Music Tomorrow 2021
2021年6月22日(火)開場 6:15pm 開演 7:00pm
東京オペラシティ コンサートホール

 

西村 朗/華開世界~オーケストラのための(2020)[NHK交響楽団委嘱作品・世界初演]
間宮芳生/ピアノ協奏曲 第2番(1970)[第19回尾高賞受賞作品]
細川俊夫/オーケストラのための「渦」(2019)[第68回尾高賞受賞作品]

指揮:杉山洋一

ピアノ:吉川隆弘

 

西村の作品がN響の委嘱で世界初演、西村らしいパレット上で様々な技法が使われているのが素人でも良く判る17分程度作品。道元禅師の言葉からイメージされた作品とのことだが、その意図はそのままではなく作曲家によりかなり自由に解釈されたよう。

 

間宮芳生(みちお)の作品を録音以外で聴いたのは初めてかもしれません。第19回尾高賞受賞作品。初期の代表作、1つのタブロー'65 とは全く別の世界の音楽。内省的なピアノで始まる第1楽章で吉川が見事なピアノを見せたが、曲としては第2楽章以降がかなり迫力もあるもので、最後駆け抜けるようにして終わる部分などはハっとさせられました。繰り返しになりますが、吉川のピアノは明晰で乱暴にならず素晴らしい。

 

そして今回の尾高賞受賞曲、細川俊夫のオーケストラのための渦、呼吸と波の押しては返す動きが大胆なクレッシェンドとデクレッシェンドの交差により表現されている曲で、ホール後方にも金管楽器を配置し、全方位からの音によりそれらを表現していました。水の滴る録音が混ぜられ、最後はその音で終わります。サントリーホール、エッセンフィル、ソチ・冬の国際芸術祭の委嘱、準・メルクルに捧げられています。

 

会場には細川、西村のほか、池辺晋一郎などの姿も。

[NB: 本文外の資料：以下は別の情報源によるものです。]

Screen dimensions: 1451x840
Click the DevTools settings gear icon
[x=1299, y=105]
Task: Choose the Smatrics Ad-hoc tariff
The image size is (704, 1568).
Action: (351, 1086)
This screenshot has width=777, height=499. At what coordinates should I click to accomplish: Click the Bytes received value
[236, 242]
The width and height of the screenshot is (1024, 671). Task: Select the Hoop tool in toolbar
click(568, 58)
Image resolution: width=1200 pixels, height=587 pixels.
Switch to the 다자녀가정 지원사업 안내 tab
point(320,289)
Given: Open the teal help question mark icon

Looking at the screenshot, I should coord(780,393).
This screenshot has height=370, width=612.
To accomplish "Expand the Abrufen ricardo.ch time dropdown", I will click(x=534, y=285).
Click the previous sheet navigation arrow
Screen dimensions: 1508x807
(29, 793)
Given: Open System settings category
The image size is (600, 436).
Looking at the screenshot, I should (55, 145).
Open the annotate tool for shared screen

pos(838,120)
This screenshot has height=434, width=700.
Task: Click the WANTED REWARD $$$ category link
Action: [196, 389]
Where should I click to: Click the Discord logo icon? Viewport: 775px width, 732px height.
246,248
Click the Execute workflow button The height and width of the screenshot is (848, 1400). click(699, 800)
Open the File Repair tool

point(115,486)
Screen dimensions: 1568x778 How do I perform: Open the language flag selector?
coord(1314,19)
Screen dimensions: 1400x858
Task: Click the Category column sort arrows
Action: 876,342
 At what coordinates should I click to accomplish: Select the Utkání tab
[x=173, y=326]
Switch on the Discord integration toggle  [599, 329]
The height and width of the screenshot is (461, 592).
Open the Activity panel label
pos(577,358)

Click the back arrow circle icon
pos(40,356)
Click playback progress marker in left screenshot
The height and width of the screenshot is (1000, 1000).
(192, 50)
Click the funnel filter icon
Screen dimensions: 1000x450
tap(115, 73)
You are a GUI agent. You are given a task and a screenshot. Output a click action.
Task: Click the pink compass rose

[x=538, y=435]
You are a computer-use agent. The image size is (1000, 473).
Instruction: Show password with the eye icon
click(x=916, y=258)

音大関係者も多く来ていたようでしたが、3曲共に聴き応えがあり、ピュアに好奇心が満たされましたし、また聴きたいと思わせるものでありました。8月にFM放送もあるとのこと、タイミング合えば自宅でまた聴こうと思います、では。

 

<聴きどころ>
自由を奪われた私たちが耳を傾けるべき3人の声

 コロナ禍によって昨年中止となったN響「Music Tomorrow」が再び開催されることになった。プログラムは第68回尾高賞受賞作品の細川俊夫《渦》(2019)とNHK交響楽団委嘱作品の西村朗《華開世界》(世界初演)、そして第19回尾高賞受賞作である間宮芳生《ピアノ協奏曲第2番》(1970、NHK委嘱作品)の3作品である。新旧2つの受賞作品が一夜の演奏会で聴けることは稀で、尾高賞に関して細川作品が4回、西村作品が5回、間宮作品が2回と、それぞれ受賞しており、歴代の尾高賞受賞曲の作曲者3人の作品が並ぶ形となった。
 細川俊夫の《渦》は二群のオーケストラを用いた作品で、この編成が陰陽の音宇宙を表象する。Es(ミ♭)の波動が内包する多彩な音世界が堆積、渦巻きながら生成変化していき、最後に静寂に満ちた光へと至る。西村朗の《華開世界》は、老梅の開花が世界全体に参与するという道元禅師の「華開世界起」(『正法眼蔵』)を読み替えた作品である。打楽器、ピアノなどを含む楽器グループが先導しながら流体的に生起しながら世界を色鮮やかに開いていくだろう。そして間宮の《ピアノ協奏曲第2番》はピアノ・ソロによる「希求の声(祈り)」で開始される。求めるためには戦う覚悟が不可欠であり、この内的主題はオーケストラとの格闘を経ながらさまざまに試されていく。当然、演奏には高度な技巧と精神集中が要求されるが、ミラノで活動している2人の日本人、ピアノ・ソロの吉川隆弘と、作曲家であり指揮者として活動する杉山洋一のN響初登壇も大きな話題のひとつである。3人の作曲家は異なる世界を見据えているが、「光、自然世界(悟り)、祈り」という3つのキーワードには、コロナ禍で自由を奪われたわれわれにとって、耳を傾けるべき大切な声が秘められている。